- From: Martin Duerst <duerst@w3.org>
- Date: Thu, 20 May 2004 13:31:31 +0900
- To: "Chris Haynes" <chris@harvington.org.uk>, <public-iri@w3.org>
Hello Chris,
I have noted this as issue non-ASCII-3.1-33.
At 10:37 04/05/11 +0100, Chris Haynes wrote:
>Here are three related issues re. draft 7, Sect 3.1, Step 2.
>
>
>
>I have a concern with the sentence "The disallowed characters consist of all
>non-ASCII characters allowed in IRIs."
>
>(Issue 1) Since this step is referring to (presumably legal) IRIs, then the
>phrase "allowed in IRIs" is superfluous - there could be no others.
see below.
>--------------
>
>(Issue 2) Is the phrase "non-ASCII characters" sufficiently precice /
>normative?
>
>I think here is a much cleaner definition available, providing you don't mind
>dropping the allusion to the reasoning:
>
>"The disallowed characters consist of all those matching 'ucschar' or
>'iprivate'
>of Section 2.2"
>
>Altenatively, you could say something like "The disallowed characters
>consist of
>all those whose UTF-8 encodings employ two or more octets" (which is more
>to the
>point and all-embracing).
see below.
>--------------
>
>
>The definition of disallowed characters now leads us to an apparent conflict
>with step 2.1, which currently says to "convert the character to one or more
>octets using UTF-8".
>
>Unless I've misunderstood some subtlety in the definition of 'disallowed
>characters', all such characters will require at least two octets for their
>encoding so we reach issue 3:
>
>
>(Issue 3) In Step 2.1 none of the characters to be so processed can have just
>one octet in their UCS-8 encoding, so the instruction, strictly-speaking,
>cannot
>be obeyed.
Well, you are right, except that strictly speaking, there is also
the following possibility, mentioned later in the spec:
>>>>
Infrastructure accepting IRIs MAY also deal with the printable characters
in US-ASCII that are not allowed in URIs, namely "<", ">", '"',
Space, "{", "}", "|", "\", "^", and "`", in Step 2.2 above.
>>>>
Except that it should say "Step 2", which I have fixed.
>--------------
>
>
>I also find the mixture of negatives and plurals in the introduction to step 2
>somewhat confusing, so I've taken the liberty of suggesting some re-drafts
>which
>addresses all three issues.
>
>
>One possible re-draft of the start of Step 2, which consolidates all the above
>points, is:
>
>Version 1:
> vvvvvvvvvvvvvvvv
> Step 2)
> IRI characters matching 'ucschar' or 'iprivate' (section 2.2) are
>disallowed in URI
> references.

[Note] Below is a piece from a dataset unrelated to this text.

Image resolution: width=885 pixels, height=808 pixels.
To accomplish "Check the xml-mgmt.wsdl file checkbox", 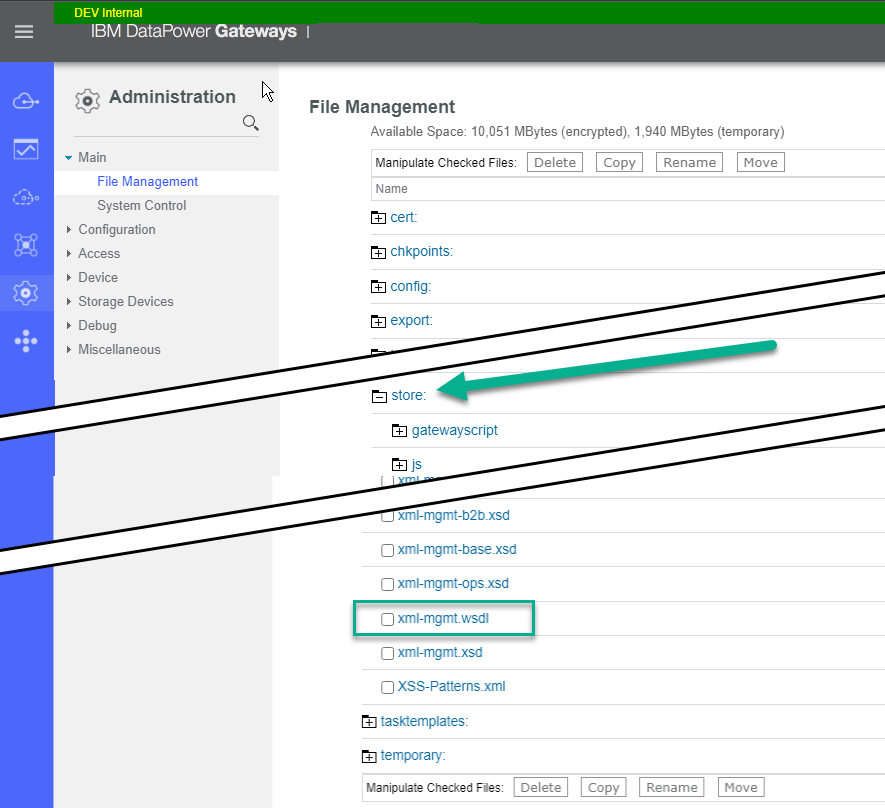I will [x=388, y=619].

For each such character apply steps 2.1 through 2.3 below..
>
> 2.1) Encode the disallowed character using UTF-8, which will
> generate a
>sequence
> of two or more octets.
>
> 2.2) Convert each octet to %HH ........
>^^^^^^^^^^^^^^^^
>
>An alternative re-draft is:
>
>Version 2:
>vvvvvvvvvvvvvvvv
> Step 2)
> IRI characters whose UCS-8 encodings emply two or more octets are
>disallowed in
> URI references. For each such character apply steps 2.1 through 2.3
>below..
>
> 2.1) Encode the disallowed character using UTF-8, which will
> generate a
>sequence
> of two or more octets.
>
> 2.2) Convert each octet to %HH ........
>^^^^^^^^^^^^^^^^
>
>
>yet a third, which restores the reasoning, is:
>
>Version 3:
>vvvvvvvvvvvvvvvv
> Step 2)
> IRI characters whose UCS-8 encodings emply two or more octets are
>disallowed in
> URI references because they are not US-ASCII characters. For each such
>character
> apply steps 2.1 through 2.3 below..
>
> 2.1) Encode the disallowed character using UTF-8, which will
> generate a
>sequence
> of two or more octets.
>
> 2.2) Convert each octet to %HH ........
>^^^^^^^^^^^^^^^^
I think we can do this even shorter and more clearly.

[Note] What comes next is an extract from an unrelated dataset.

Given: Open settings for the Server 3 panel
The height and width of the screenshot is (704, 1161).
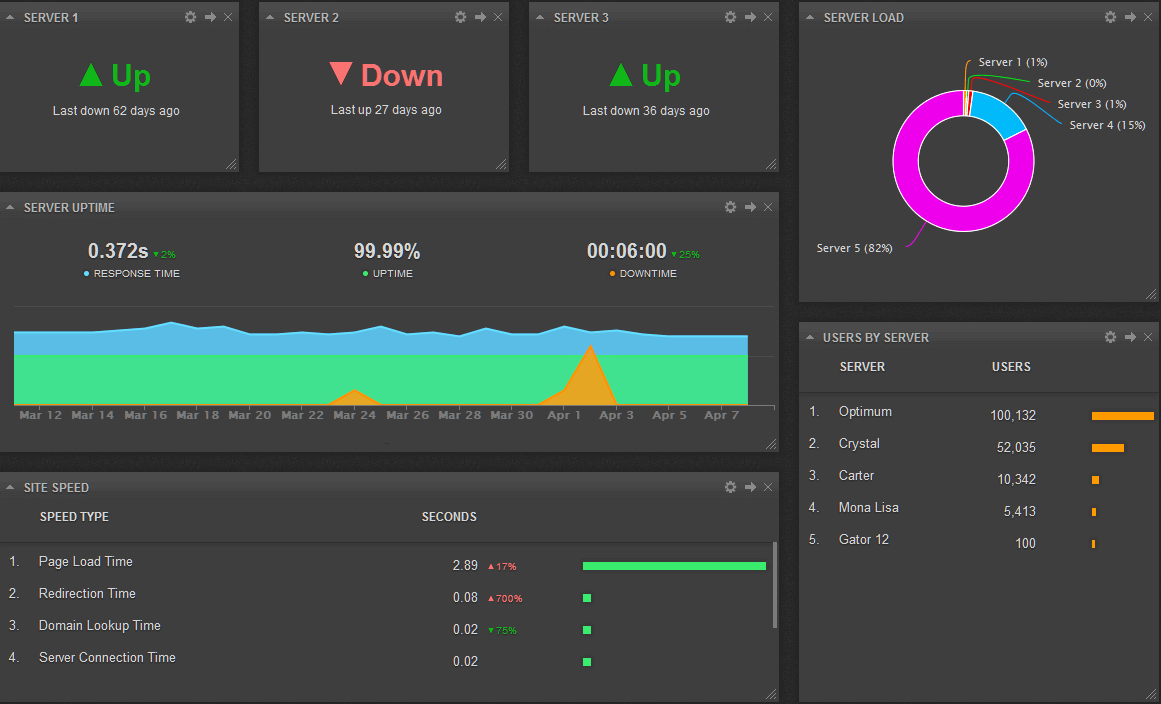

I changed the introduction of step 2) to:
>>>>
For each character in 'ucschar' or 'iprivate', apply
Steps 2.1 through 2.3 below.
>>>>
I think that addresses your issues 1 and 2.
>Take your pick!
>
>
>---------------------------
>
>One final general point: throughout the document I can see both 'ASCII' and
>'US-ASCII' in use. Should not a single designation be selected, and a
>normative
>reference supplied (such as that in RFC 2396 [ASCII] )?
Good catch. I have added the reference, and went through the document
to change everything to US-ASCII, except for 'non-ASCII' (also used in
RFC 2396bis) and things like ToASCII,... I also changed a couple
occurrences of "US-ASCII range" to "US-ASCII repertoire" to allign
with terminology. I also cought one occurrence where US-ASCII is
alluded to as a script, which I fixed.
I hope this addresses your issues. Please confirm.
Regards, Martin.
Received on Thursday, 20 May 2004 00:36:05 UTC